How I Actually Find Good Memecoins (While You're Still Drawing Lines)
So people keep asking me how I consistently catch decent memecoin plays while they're still fumbling with TradingView indicators at 3am. The answer's honestly pretty boring: I don't trade like a human anymore.
Background (Skip if You Hate Origin Stories)
I'm a software engineer by trade. Math nerd. Data obsessed. The kind of person who actually enjoyed discrete mathematics in college (yeah, I know).
One day I got tired of the same song and dance.. opening 47 Dexscreener tabs, manually checking contract code, squinting at liquidity pools, drawing support lines that'd make a kindergartener proud, and still getting rugged because some deployer did a sandwich attack in the 2 seconds I spent alt-tabbing.
So I did what any reasonable person would do: I built agents and bots to do it for me.
The Actual Stack (Not Just Python, Sorry)
Look, everyone and their dog writes Python bots for crypto. web3.py, some pandas dataframes, maybe a sprinkle of asyncio if they're feeling fancy. Cool. That works for backtesting your aunt's portfolio.
But when you need to execute trades on tokens the literal second they launch—we're talking sub-second latency, no room for garbage collection pauses—you need something sharper.
My execution layer? Haskell for the core logic. Immutable data structures, lazy evaluation, and type safety that catches bugs at compile time instead of when you're about to ape in 5 SOL. Here's a taste:
-- Liquidity pool analysis with strong typing
analyzeLiquidity :: PoolSnapshot -> Either RiskFlag SafetyScore
analyzeLiquidity pool
| initialLiquidity pool < minimumThreshold = Left InsufficientLiquidity
| lockedPercentage pool < 0.8 = Left UnlockedLP
| otherwise = Right $ SafetyScore (computeRisk pool)
For market microstructure stuff—orderbook analysis, tick data, perps hedging—I use Q/KDB+. Same language that powers high-frequency trading desks and polymarket's backend (if you know, you know). Array-oriented, insanely fast time-series operations:
// Get spread anomalies across DEXes in real-time
spreads: {[sym]
(max[x] - min[x]) % avg[x]
} each flip select bid, ask by dex from orderbook where symbol=sym
And yeah, some OCaml for the smart contract interaction layer because Jane Street didn't build an empire on nothing. Pattern matching on blockchain events is chef's kiss.
The Honest Pitch
Here's the thing: you can spend 3 hours every night drawing triangles on charts, setting up RSI alerts, reading tea leaves in the 15-minute candles. You can join 12 Discord alpha groups where everyone posts the same calls 4 minutes too late. You can manually refresh Bubblemaps until your fingers cramp.

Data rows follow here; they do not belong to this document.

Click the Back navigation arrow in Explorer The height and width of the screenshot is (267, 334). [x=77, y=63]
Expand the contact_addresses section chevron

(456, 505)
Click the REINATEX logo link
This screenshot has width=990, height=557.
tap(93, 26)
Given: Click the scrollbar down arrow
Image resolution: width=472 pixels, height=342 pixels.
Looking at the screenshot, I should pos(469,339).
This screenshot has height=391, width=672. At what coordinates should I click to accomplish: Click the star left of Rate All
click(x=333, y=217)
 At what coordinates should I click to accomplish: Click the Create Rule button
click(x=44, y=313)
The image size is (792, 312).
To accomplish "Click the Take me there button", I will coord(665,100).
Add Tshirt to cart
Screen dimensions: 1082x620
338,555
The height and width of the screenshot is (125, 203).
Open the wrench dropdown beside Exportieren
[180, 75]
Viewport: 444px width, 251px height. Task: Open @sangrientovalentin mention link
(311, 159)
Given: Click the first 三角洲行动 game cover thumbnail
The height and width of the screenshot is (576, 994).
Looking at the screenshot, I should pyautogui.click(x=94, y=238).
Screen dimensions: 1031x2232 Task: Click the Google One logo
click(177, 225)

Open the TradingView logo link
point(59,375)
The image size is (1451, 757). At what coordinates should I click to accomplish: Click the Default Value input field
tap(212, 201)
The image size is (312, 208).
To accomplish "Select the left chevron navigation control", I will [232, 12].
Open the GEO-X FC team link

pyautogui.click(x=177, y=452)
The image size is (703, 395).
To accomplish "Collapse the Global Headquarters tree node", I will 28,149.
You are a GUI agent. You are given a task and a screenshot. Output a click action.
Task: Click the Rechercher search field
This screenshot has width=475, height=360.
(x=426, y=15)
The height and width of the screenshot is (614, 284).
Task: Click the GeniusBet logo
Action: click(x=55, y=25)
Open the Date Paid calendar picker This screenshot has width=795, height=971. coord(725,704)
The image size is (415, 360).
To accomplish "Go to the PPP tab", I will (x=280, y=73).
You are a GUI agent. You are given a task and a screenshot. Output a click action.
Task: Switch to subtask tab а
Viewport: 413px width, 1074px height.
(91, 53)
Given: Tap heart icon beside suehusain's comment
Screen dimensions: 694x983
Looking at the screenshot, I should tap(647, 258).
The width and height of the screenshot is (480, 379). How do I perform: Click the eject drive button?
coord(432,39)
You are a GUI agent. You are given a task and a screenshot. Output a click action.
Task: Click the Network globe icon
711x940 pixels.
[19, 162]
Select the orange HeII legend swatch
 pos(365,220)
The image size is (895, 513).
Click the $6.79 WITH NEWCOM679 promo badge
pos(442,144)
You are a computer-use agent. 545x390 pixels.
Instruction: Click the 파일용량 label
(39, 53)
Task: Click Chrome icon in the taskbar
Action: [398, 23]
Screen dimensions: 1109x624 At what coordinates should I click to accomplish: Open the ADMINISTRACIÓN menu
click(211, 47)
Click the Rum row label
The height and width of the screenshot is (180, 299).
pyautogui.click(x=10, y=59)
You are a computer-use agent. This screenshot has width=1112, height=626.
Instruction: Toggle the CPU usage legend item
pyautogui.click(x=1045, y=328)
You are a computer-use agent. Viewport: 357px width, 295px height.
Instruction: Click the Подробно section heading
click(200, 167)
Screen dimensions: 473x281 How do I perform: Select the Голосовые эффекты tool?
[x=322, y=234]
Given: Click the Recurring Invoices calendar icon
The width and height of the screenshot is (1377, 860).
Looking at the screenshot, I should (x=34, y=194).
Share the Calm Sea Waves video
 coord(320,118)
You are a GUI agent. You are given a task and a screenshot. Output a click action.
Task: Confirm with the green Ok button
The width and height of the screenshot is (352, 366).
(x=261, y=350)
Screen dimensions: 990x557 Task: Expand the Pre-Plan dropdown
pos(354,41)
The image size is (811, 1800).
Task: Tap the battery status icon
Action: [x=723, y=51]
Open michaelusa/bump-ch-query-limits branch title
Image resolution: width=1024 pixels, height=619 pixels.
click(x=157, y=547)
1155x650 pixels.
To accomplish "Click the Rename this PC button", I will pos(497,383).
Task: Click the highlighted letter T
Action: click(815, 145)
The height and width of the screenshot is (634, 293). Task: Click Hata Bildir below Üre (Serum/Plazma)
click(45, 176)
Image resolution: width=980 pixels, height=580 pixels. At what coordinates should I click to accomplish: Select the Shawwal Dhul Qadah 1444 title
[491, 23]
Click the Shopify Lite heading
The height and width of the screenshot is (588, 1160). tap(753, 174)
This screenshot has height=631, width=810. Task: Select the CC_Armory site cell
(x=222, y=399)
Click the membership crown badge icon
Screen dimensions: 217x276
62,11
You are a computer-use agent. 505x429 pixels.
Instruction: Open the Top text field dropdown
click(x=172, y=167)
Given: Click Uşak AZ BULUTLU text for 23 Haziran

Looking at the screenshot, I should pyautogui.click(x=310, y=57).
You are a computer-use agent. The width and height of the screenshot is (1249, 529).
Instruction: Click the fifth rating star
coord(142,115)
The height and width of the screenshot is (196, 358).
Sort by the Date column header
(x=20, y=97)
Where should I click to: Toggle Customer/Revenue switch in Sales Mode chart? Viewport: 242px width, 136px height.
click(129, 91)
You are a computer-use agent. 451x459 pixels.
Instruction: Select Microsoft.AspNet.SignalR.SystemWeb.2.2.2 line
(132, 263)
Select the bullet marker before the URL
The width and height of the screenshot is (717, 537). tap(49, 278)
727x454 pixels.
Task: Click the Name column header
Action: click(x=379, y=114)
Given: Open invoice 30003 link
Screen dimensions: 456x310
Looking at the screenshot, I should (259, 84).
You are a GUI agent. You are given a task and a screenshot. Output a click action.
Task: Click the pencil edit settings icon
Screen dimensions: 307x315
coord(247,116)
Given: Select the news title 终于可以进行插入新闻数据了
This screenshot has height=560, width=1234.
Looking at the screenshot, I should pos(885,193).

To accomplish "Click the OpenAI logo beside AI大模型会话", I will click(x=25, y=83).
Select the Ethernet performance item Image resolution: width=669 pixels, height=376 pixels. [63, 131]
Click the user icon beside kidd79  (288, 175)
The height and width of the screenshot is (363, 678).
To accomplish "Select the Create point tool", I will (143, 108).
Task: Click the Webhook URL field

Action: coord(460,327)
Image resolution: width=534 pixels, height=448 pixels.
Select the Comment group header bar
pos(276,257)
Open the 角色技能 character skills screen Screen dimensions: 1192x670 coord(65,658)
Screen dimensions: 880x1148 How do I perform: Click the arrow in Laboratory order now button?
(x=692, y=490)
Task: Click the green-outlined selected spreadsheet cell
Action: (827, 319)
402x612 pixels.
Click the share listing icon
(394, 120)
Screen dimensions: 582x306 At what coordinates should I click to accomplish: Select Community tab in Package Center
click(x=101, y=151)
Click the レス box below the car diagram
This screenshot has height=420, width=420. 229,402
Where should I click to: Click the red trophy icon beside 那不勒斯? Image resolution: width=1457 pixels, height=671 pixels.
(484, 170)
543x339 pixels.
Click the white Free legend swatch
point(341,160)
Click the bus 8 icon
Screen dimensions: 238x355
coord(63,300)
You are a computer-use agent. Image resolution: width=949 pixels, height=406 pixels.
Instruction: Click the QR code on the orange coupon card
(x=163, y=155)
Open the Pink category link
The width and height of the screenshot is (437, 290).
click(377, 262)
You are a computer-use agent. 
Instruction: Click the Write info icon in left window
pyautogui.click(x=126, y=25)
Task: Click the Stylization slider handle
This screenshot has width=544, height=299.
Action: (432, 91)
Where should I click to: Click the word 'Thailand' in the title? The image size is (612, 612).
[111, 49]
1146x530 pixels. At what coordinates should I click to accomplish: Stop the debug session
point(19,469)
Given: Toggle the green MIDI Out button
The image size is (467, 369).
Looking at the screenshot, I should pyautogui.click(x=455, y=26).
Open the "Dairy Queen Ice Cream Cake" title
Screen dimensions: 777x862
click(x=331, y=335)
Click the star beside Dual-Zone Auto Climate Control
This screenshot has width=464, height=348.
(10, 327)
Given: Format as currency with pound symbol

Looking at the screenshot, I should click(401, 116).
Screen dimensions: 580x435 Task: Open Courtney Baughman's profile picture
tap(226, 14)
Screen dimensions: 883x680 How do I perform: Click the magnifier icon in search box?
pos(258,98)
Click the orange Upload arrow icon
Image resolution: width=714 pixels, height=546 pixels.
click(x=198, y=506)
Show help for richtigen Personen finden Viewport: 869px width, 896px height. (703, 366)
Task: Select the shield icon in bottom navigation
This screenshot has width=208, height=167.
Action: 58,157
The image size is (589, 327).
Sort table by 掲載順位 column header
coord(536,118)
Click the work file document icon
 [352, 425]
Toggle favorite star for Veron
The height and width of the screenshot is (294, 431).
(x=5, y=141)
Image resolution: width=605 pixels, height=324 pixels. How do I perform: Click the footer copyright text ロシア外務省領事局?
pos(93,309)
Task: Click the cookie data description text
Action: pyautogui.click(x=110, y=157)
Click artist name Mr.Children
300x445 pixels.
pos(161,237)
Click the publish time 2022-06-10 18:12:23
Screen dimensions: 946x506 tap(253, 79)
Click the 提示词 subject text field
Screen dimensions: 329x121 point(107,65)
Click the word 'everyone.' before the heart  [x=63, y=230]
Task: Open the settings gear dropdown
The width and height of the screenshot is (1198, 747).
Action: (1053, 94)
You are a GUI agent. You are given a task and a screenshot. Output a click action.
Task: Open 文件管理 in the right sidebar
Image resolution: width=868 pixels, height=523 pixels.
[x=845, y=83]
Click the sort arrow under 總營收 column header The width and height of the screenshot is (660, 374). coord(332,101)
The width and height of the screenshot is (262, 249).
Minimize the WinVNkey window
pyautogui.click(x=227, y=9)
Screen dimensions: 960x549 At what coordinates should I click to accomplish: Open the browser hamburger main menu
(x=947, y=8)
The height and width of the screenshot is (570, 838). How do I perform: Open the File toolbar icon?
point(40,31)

Or—hear me out—you can write something that does it in 0.3 seconds with zero emotion, zero hesitation, and mathematically quantified risk parameters.
The bot doesn't get FOMO. It doesn't "feel like this one's different." It doesn't revenge trade after a loss. It just... executes. Based on data. That's it.
Your moving averages and Fibonacci retracements aren't gonna save you when a token launches at 23:47 UTC and the best entry is available for exactly 11 seconds before every MEV bot on Ethereum starts extracting value like it's a juice cleanse.
What Actually Gets Monitored
Every new token launch gets scanned for:
- Contract ownership (renounced or multi-sig?)
- Liquidity lock duration and amount
- Holder distribution (top 10 wallets suspicious?)
- Historical deployer behavior (serial rugger?)
- Social sentiment velocity (mentions per minute, quality of accounts)
- Cross-DEX arbitrage opportunities
This happens automatically. While you sleep. While you're at your day job. While you're manually calculating market cap in your head like it's 2017.
The Part Where I'm Probably Wrong
None of this guarantees wins. Crypto's still crypto—random news spikes, CEX listings, Elon tweets, regulatory drama, some whale deciding to dump because his girlfriend left him. No amount of Haskell can predict that a16z suddenly decides to shill your token or that the SEC wakes up cranky.
But it shifts the odds. Instead of trading on hunches and "trust me bro" alpha, you're trading on computed probabilities and executed strategies. You're not smarter than the market, but you're faster and more consistent than 95% of manual traders.
So Why Am I Telling You This?
Honestly? Because even with this write-up, most people won't build it. They'll read this, think "cool story," then go back to their 8-indicator setup and premium Discord subscription.
Building this kind of system takes weeks of debugging, learning type theory, understanding blockchain architecture at a deep level, and having the pain tolerance to read KDB+ documentation (genuinely might be harder than the trading itself).
But if you're the kind of person who actually would build it? You already know everything I said here is true. You're probably already halfway done with your own version.
For everyone else: enjoy your trend lines. I'll be over here letting my agents handle entries while I touch grass.
Not financial advice. I'm just a guy who likes functional programming more than feelings. DYOR, ape responsibly, don't trade rent money, etc.